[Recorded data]
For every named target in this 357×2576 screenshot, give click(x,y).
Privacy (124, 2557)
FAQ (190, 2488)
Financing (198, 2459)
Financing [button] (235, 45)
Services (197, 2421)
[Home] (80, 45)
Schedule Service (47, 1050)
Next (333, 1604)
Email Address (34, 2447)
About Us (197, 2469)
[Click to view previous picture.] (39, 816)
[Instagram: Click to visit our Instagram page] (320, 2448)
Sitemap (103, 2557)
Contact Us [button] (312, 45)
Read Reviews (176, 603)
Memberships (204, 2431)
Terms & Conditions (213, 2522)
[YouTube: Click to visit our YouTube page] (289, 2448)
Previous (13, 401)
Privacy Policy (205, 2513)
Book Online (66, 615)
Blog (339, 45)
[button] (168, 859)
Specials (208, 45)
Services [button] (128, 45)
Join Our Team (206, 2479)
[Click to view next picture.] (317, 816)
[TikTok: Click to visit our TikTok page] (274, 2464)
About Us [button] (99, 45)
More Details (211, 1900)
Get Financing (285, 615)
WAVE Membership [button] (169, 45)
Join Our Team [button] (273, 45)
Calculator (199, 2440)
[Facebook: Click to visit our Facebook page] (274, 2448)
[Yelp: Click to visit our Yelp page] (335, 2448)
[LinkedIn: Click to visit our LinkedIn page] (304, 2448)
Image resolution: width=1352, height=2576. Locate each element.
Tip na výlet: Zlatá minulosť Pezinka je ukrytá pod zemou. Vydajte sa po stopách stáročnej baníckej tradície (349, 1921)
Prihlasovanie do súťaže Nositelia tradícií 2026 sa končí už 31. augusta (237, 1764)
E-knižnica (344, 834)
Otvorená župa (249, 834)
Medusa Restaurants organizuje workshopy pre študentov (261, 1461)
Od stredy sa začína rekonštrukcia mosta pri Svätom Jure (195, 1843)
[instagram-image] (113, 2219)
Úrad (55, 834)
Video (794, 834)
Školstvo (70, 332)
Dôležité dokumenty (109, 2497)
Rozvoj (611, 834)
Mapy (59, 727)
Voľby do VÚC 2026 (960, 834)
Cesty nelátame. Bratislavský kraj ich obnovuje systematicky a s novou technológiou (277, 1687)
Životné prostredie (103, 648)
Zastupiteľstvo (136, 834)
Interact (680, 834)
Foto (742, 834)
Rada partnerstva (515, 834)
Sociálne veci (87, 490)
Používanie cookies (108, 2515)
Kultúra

_What you have to do:_
Gather from the entries above all lines that include the string "visit".

_Task output:_
[Instagram: Click to visit our Instagram page] (320, 2448)
[YouTube: Click to visit our YouTube page] (289, 2448)
[TikTok: Click to visit our TikTok page] (274, 2464)
[Facebook: Click to visit our Facebook page] (274, 2448)
[Yelp: Click to visit our Yelp page] (335, 2448)
[LinkedIn: Click to visit our LinkedIn page] (304, 2448)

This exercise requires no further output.